結局俺はガブリエラに救われてこうしてアレクサンドラと再会することが出来た。俺一人では未だにアレクサンドラと会うことは出来なかっただろう。
「うちの人が迷惑をかけてごめんなさいね」
「貴女が……、ガブリエラさんですか?とんでもありません。私の方こそご迷惑をおかけして申し訳ありませんでした。私がアレクサンドラを裏切ったためにこのようなことになってしまって……」
俺がガブリエラと思しき人に謝ろうとすると途中で言葉を遮られた。
「いいえ!違うのよ!悪いのはぜ~んぶこの人なの!手紙にもそう書いておいたでしょう?」
怖い笑顔のガブリエラがニコラウスの耳をぎゅーっと引っ張る。
「ニコラウス卿はアレクサンドラとリンガーブルク家のことを心配されたのです。
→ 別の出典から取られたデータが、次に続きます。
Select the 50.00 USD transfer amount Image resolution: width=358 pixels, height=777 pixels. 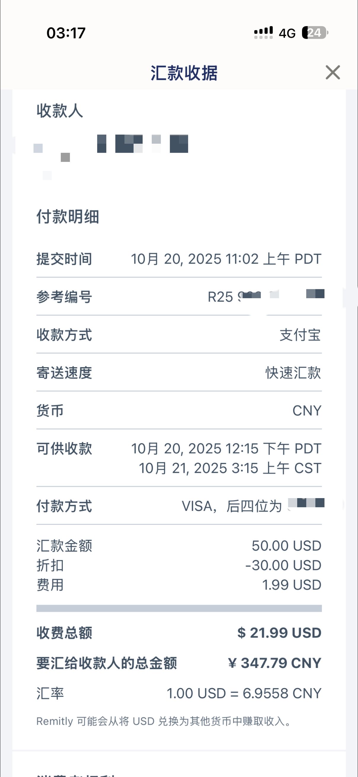point(286,546)
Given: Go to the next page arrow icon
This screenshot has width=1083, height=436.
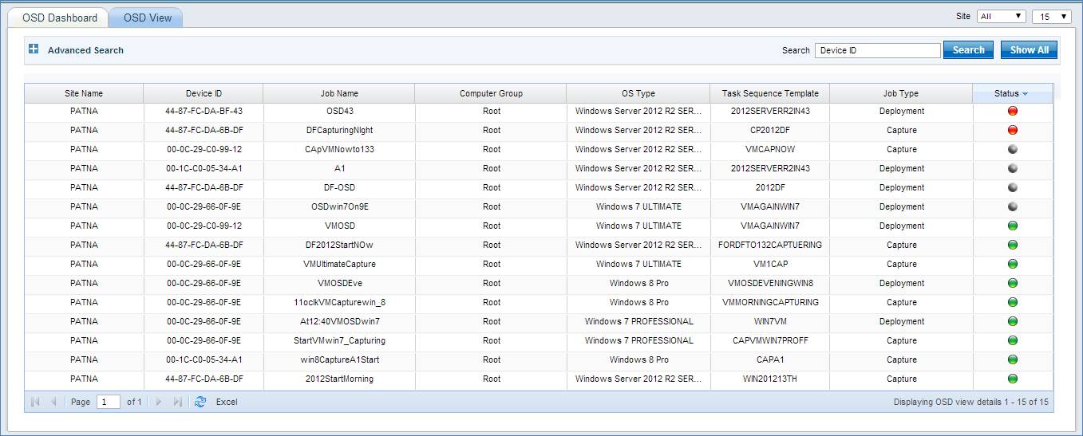Looking at the screenshot, I should pyautogui.click(x=159, y=402).
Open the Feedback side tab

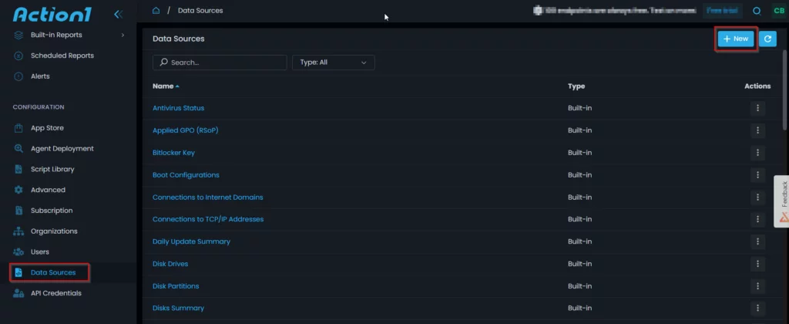pyautogui.click(x=781, y=201)
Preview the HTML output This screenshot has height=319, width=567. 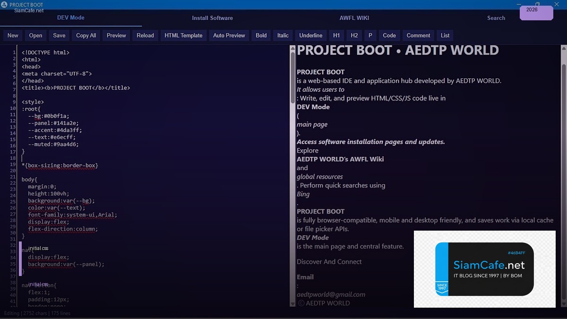(116, 35)
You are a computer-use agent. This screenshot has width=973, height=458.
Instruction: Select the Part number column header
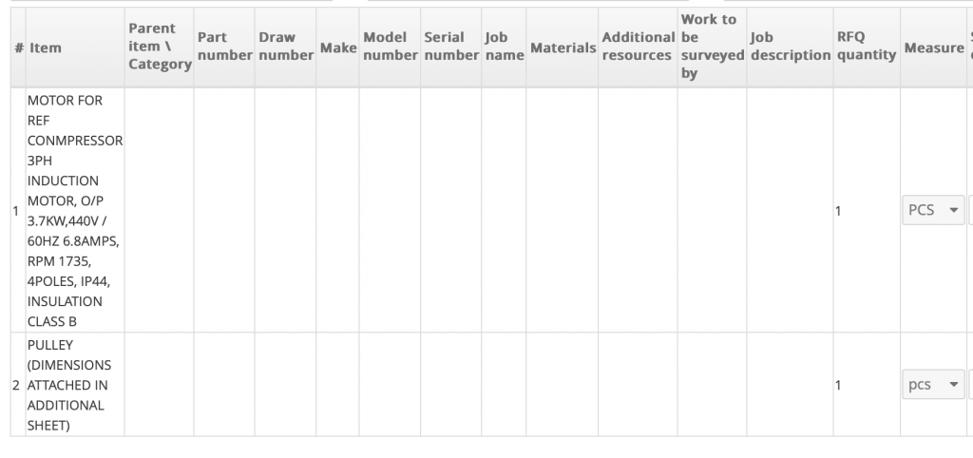223,47
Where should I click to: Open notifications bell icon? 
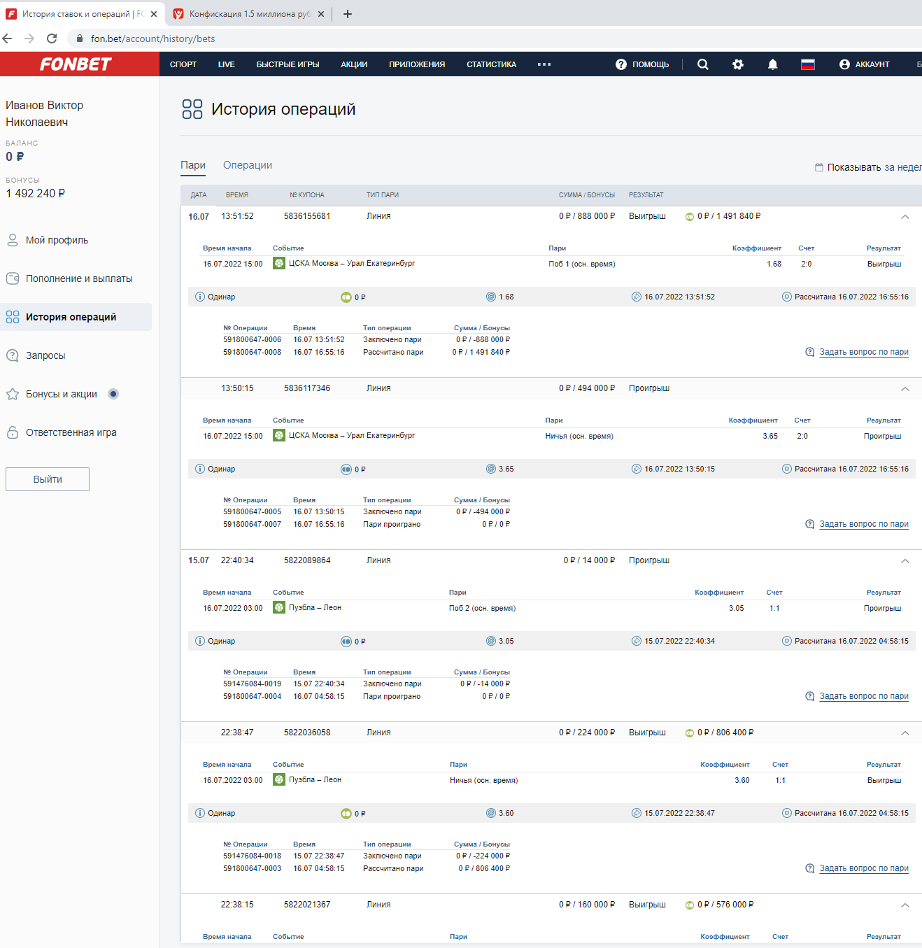pyautogui.click(x=772, y=64)
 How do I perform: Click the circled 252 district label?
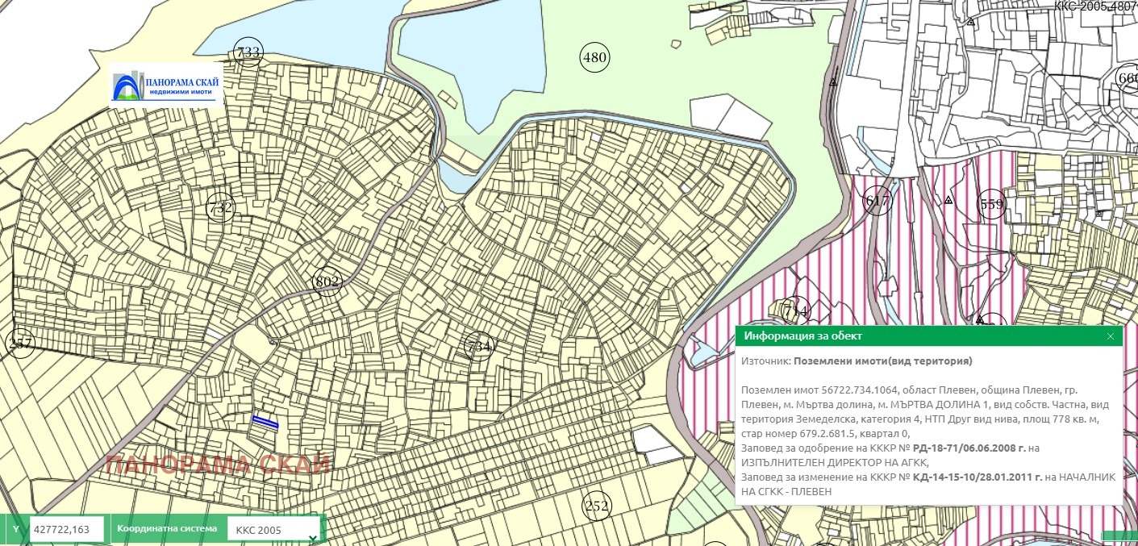tap(597, 506)
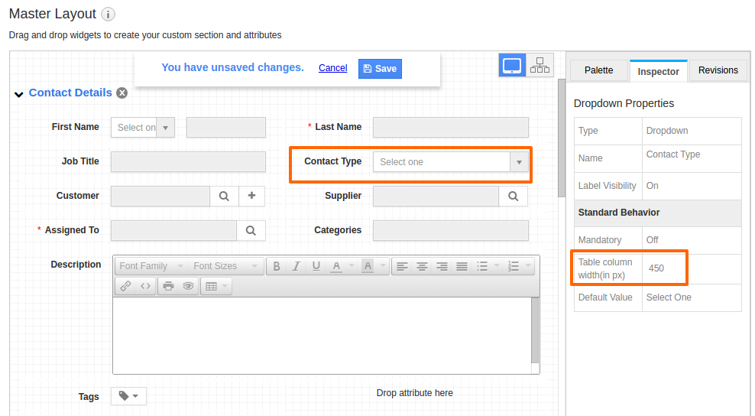Click the Italic formatting icon
Screen dimensions: 755x416
[296, 266]
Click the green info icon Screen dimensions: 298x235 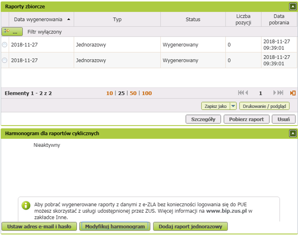pos(26,206)
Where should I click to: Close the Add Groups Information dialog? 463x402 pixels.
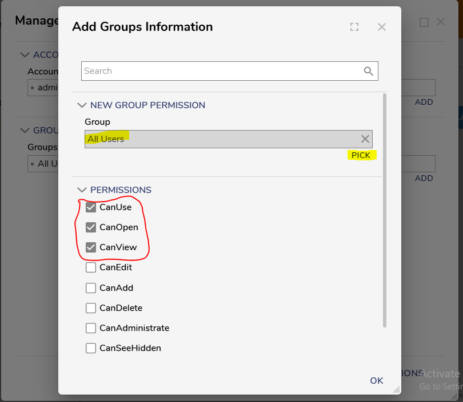pyautogui.click(x=382, y=27)
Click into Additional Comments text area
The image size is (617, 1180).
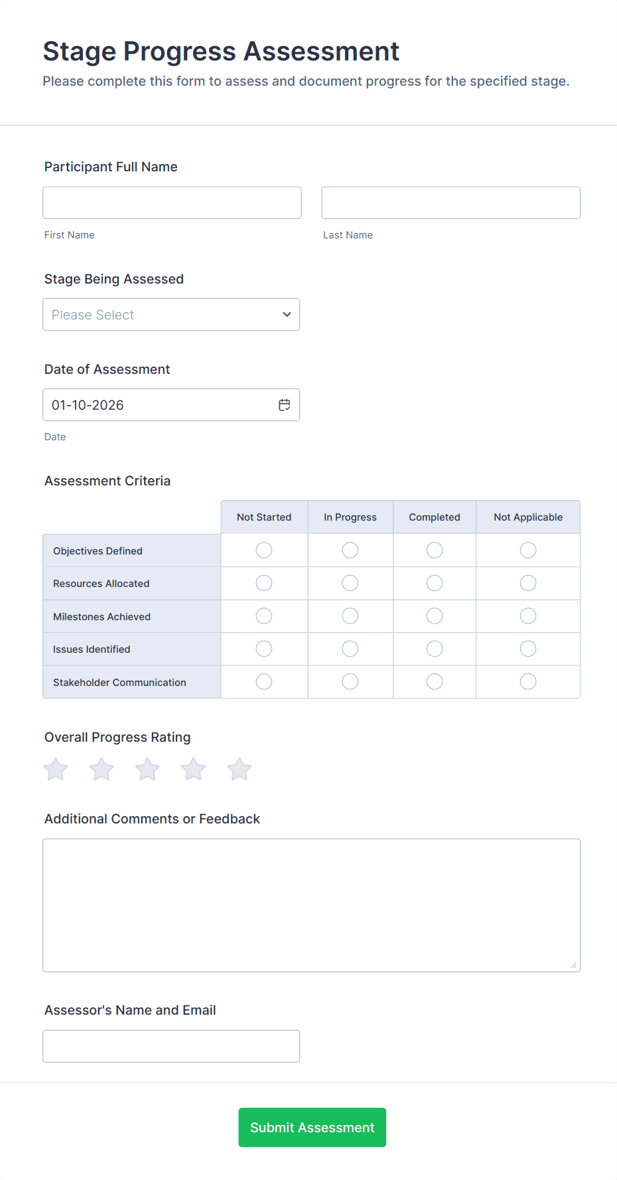311,905
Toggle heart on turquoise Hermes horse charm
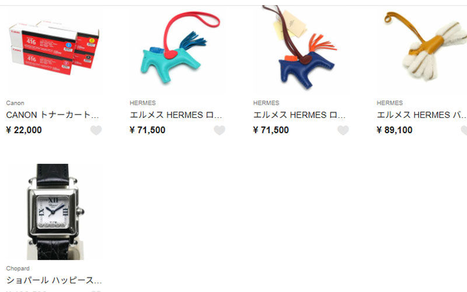 219,130
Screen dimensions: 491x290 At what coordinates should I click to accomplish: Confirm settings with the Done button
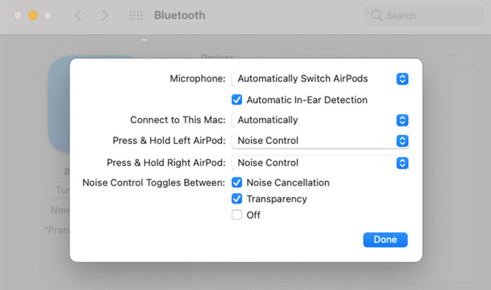(385, 240)
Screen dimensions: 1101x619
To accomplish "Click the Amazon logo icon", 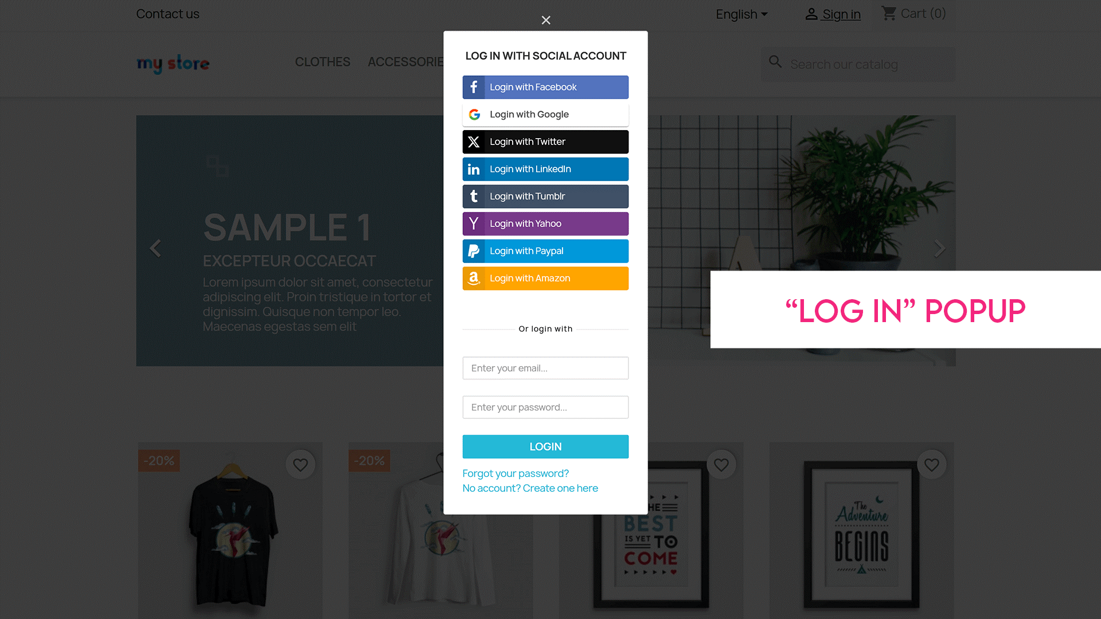I will (x=474, y=278).
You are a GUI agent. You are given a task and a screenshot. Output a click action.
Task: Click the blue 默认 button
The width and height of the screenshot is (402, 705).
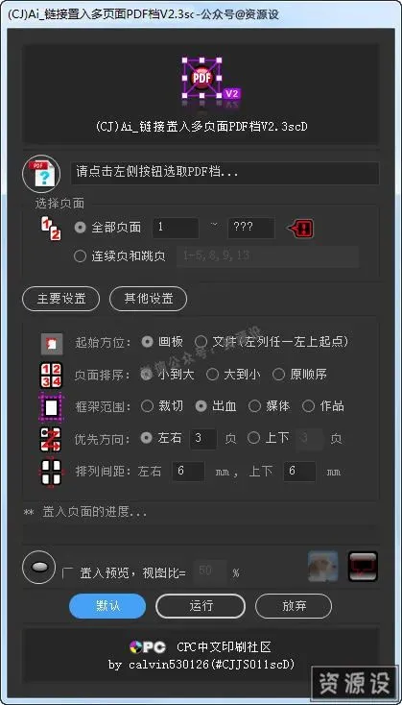tap(107, 606)
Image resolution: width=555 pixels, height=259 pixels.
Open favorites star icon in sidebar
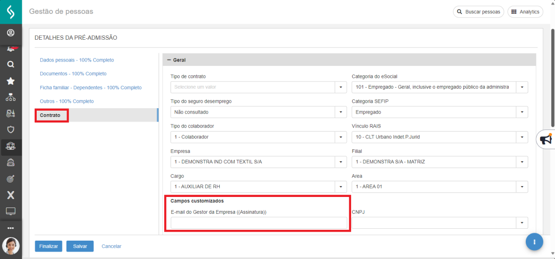point(10,81)
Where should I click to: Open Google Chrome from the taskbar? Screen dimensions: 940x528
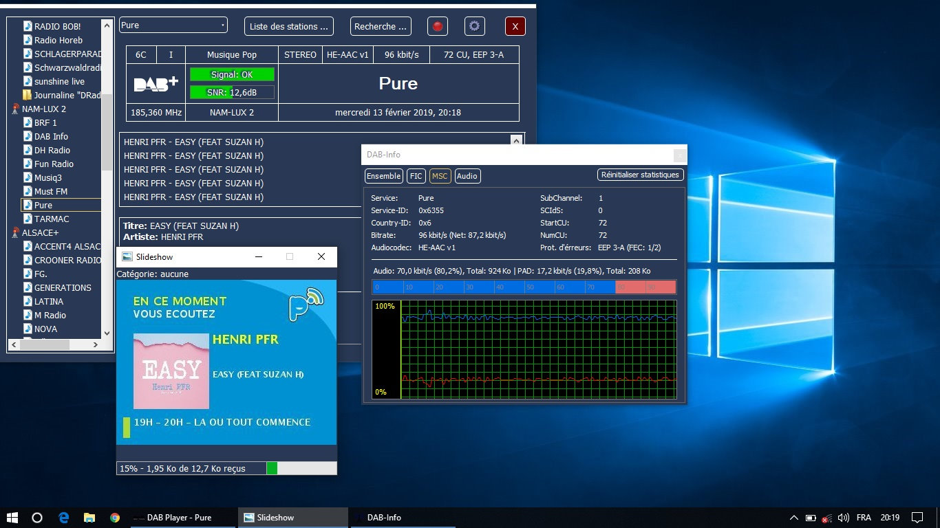115,518
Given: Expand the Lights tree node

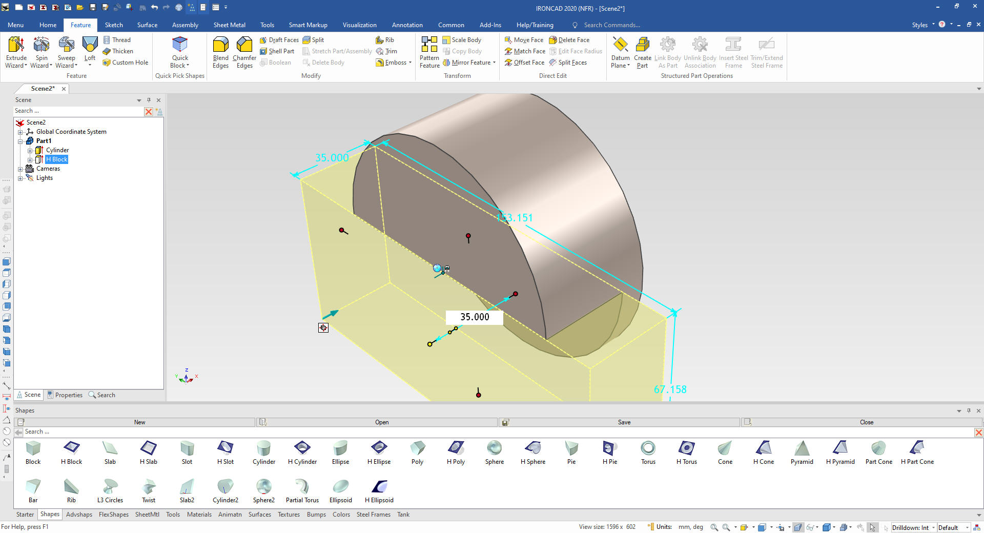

それは当然のことでしょう。ですがそこで私がアレクサンドラを裏切らず違う道を選んでいればよかったのです。私がアレクサンドラを裏切ってしまったからこのようなことに……、ニコラウス卿、ガブリエラさん、本当に申し訳ありませんでした」
アレクサンドラから離れた俺は二人に向かって頭を下げた。
「本当にこの子は……、そういう所もアレクサンドラと似ているのかしらね?……これからもアレクサンドラをよろしくね?」
「はい!それはお任せください!」
俺は騎士の礼でガブリエラに答えた。
「ふふっ」
「あはっ!」
そして笑みの零れたアレクサンドラと一緒に笑い合う。あぁ、よかった。こうしてまたアレクサンドラと一緒に笑い合える日がくるなんて……。その日はそのままリンガーブルク邸で皆でお茶会を開いたのだった。